**Description of the task**: Copy the data below exactly.

**Extracted records**:
-----
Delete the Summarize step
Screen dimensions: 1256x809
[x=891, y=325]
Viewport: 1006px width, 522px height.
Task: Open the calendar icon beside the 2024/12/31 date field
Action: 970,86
-----
**Written response**:
Delete the Summarize step
Screen dimensions: 1256x809
[x=891, y=325]
Viewport: 1006px width, 522px height.
Task: Open the calendar icon beside the 2024/12/31 date field
Action: 970,86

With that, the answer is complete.